Maid sues Strauss-Kahn over NYC hotel encounter

Author: 
LARRY NEUMEISTER | AP
Publication Date: 
Tue, 2011-08-09 20:03

Lawyers for the maid, Guinean immigrant Nafissatou Diallo, wrote in the lawsuit that Strauss-Kahn “intentionally, brutally and violently sexually assaulted Ms. Diallo and in the process humiliated, degraded, violated and robbed Ms. Diallo of her dignity as a woman.”
The lawyers, Kenneth Thompson and Douglas Wigdor, promised to tell a jury about other instances when Strauss-Kahn sexually attacked women in hotel rooms and apartments, coerced employees into complying with sexual demands or accosted women with inappropriate sexual remarks and tried to get them to perform sexual acts.
They said the lawsuit, seeking unspecified damages, would “redress the violent and sadistic attack by defendant Strauss-Kahn on Nafissatou Diallo when he sexually assaulted” her on May 14 at the Sofitel hotel in midtown Manhattan.
“In his haste to flee the scene of a crime, he rushed out of the hotel with toothpaste smeared on the outside of his mouth and was looking over his shoulders,” the lawsuit says.
The attack has left Diallo physically and psychologically harmed, with permanent damage done to her professional and personal reputations along with severe mental anguish from which she may never fully recover, the lawsuit says. She suffers great emotional distress, humiliation, depression and physical pain, and the experience has “left Ms. Diallo’s life and her young daughter’s life in shambles,” it says.
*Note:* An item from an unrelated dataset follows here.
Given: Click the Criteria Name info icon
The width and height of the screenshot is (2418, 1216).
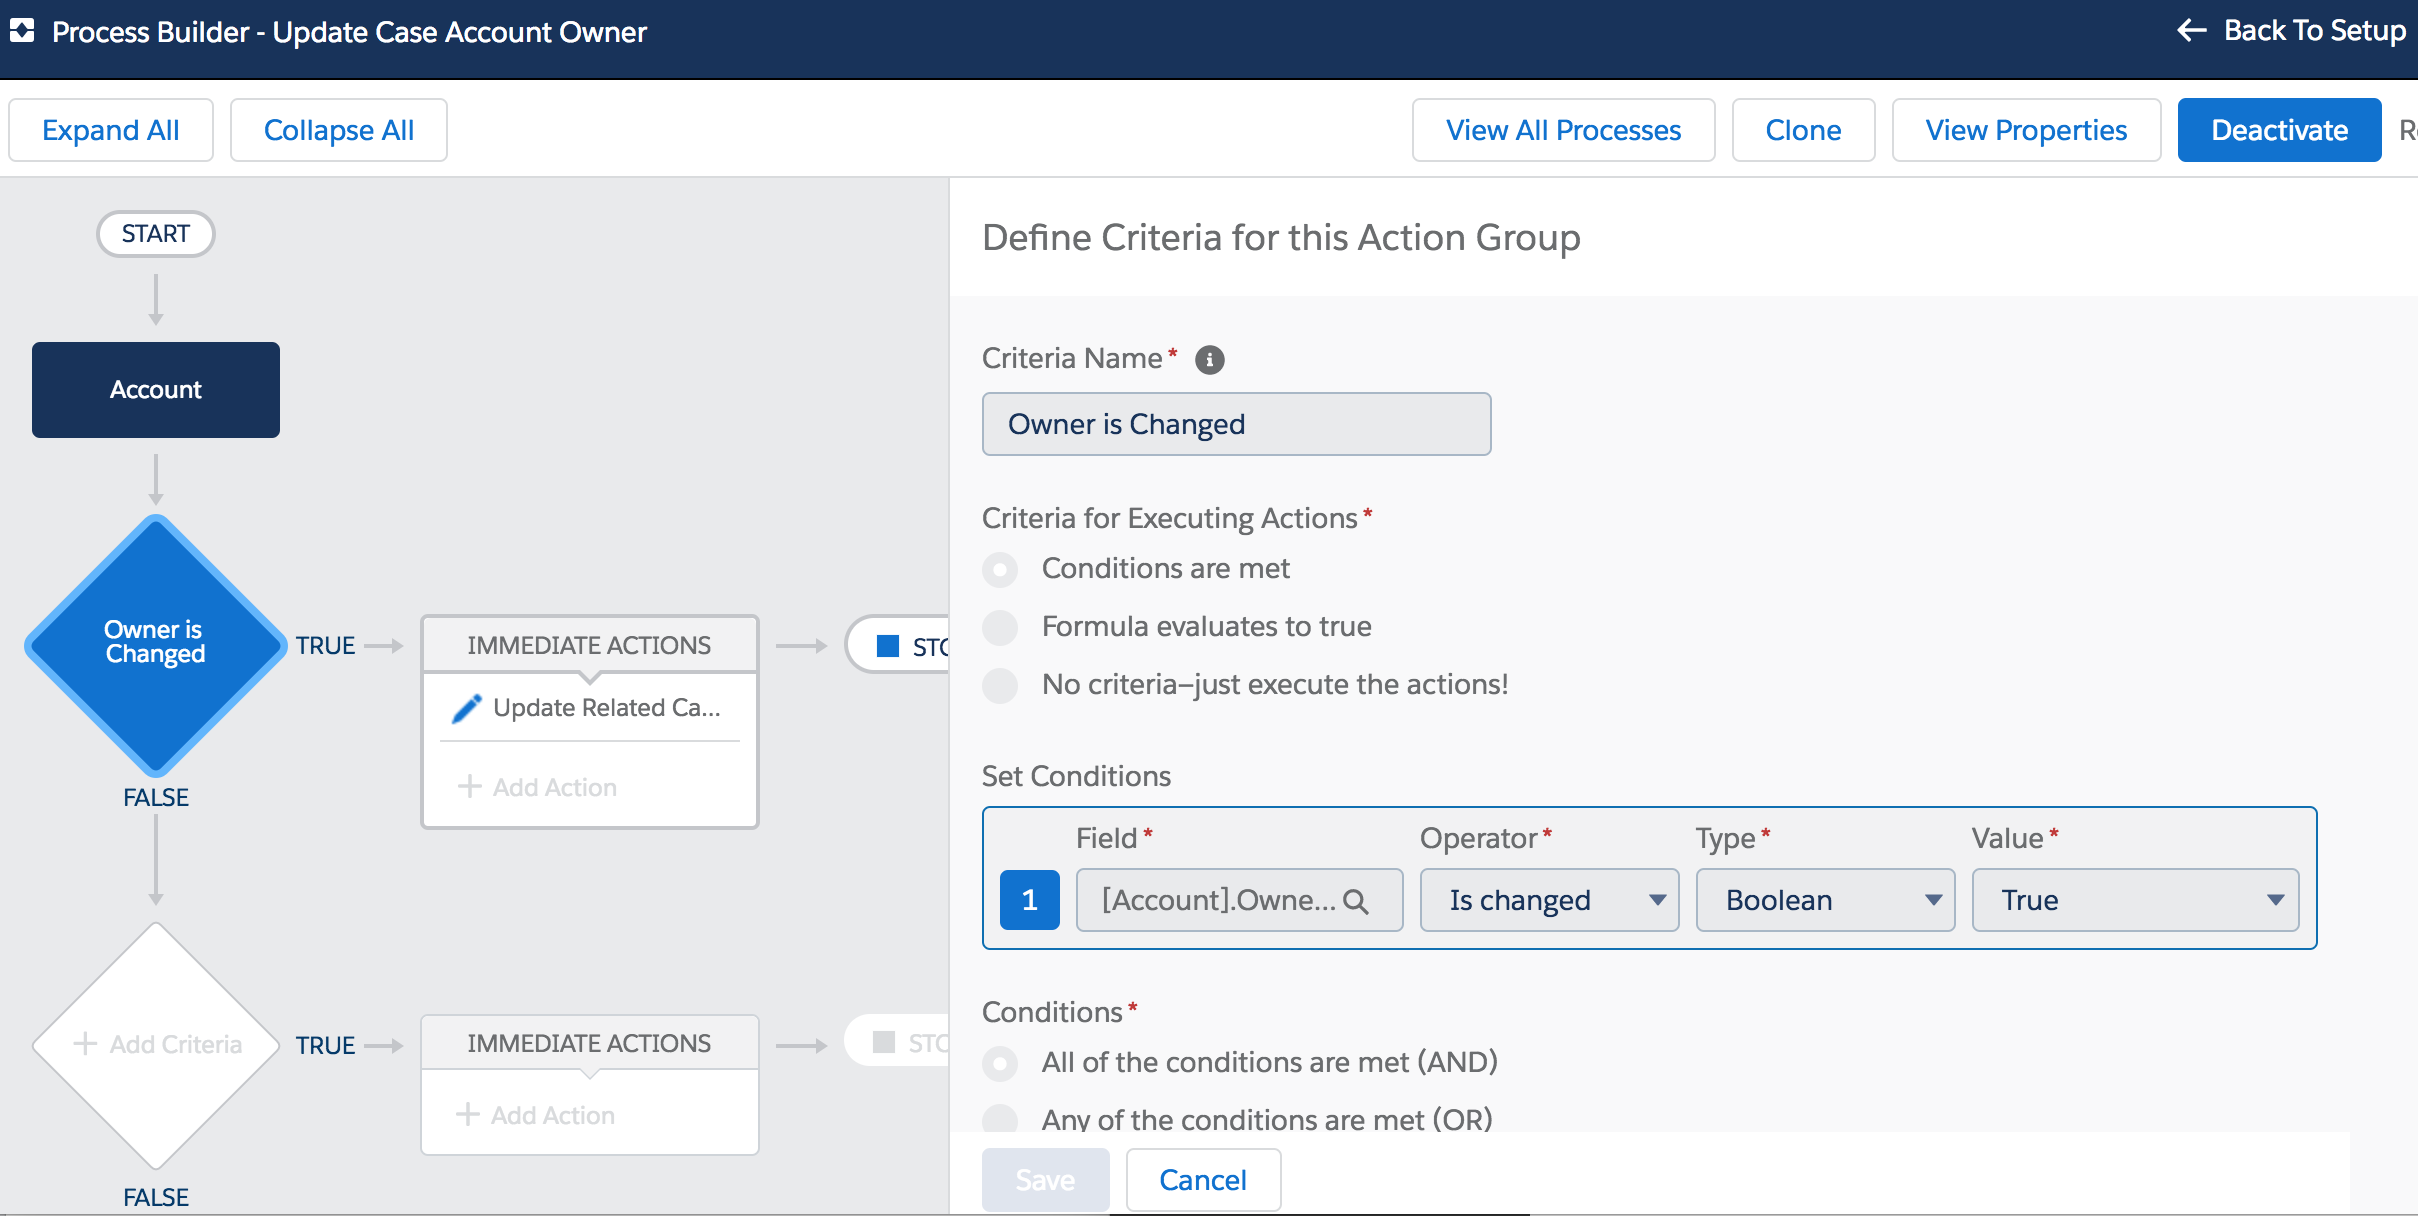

Lawyers for Strauss-Kahn said the maid’s lawsuit has no merit and their client will fight it vigorously.
“We have maintained from the beginning that the motivation of Mr. Thompson and his client was to make money,” attorneys William W. Taylor and Benjamin Brafman said. “The filing of this lawsuit ends any doubt on that question.”
The filing of a civil lawsuit so quickly after an arrest provides an avenue for lawyers to pursue evidence and interview witnesses for a potential civil trial while memories are fresh. Other high-profile defendants who’ve faced civil suits and criminal charges at the same time include Los Angeles Lakers basketball star Kobe Bryant and late pop music icon Michael Jackson.
Veteran defense lawyer Gerald Shargel, who’s not involved in the Strauss-Kahn case, said some lawyers delay filing a civil lawsuit to deprive the defense in a criminal trial from asking witnesses questions about the civil suit. But he added that he has found that the majority of lawyers file civil suits in sexual-assault cases before criminal trials.
“It may have some effect on the jury’s verdict, but it rarely decides the outcome,” he said.
A defense lawyer who specializes in sexual abuse cases, Tom A. Pavlinic, said Diallo put her credibility at risk by bringing the civil lawsuit.
“She has done him a favor,” Pavlinic said. “Prosecutors, in my experience, don’t like when complainants in criminal cases initiate litigation in a civil case.”
The Manhattan district attorney’s office declined to comment on the filing of the lawsuit.
Strauss-Kahn, widely seen as a potentially successful French presidential candidate before his May 14 arrest, was pulled off a plane and detained hours after Diallo reported she was attacked. He has pleaded not guilty to charges of attempted rape and other crimes. He and his lawyers have called a series of interviews Diallo conducted in recent weeks “an unseemly circus” designed to inflame public opinion.
Strauss-Kahn, who’s 65 and married, resigned his IMF post after his arrest. He was freed from house arrest last month after prosecutors said publicly that they had discovered facts that cast doubt on his 32-year-old accuser’s credibility.
Prosecutors have said Diallo lied about her background — including telling them an emotional story of being gang-raped in her homeland. She says now she was raped but not in the manner she described as part of an application for US asylum.
Strauss-Kahn, who isn’t permitted to leave the United States, is due back in criminal court Aug. 23.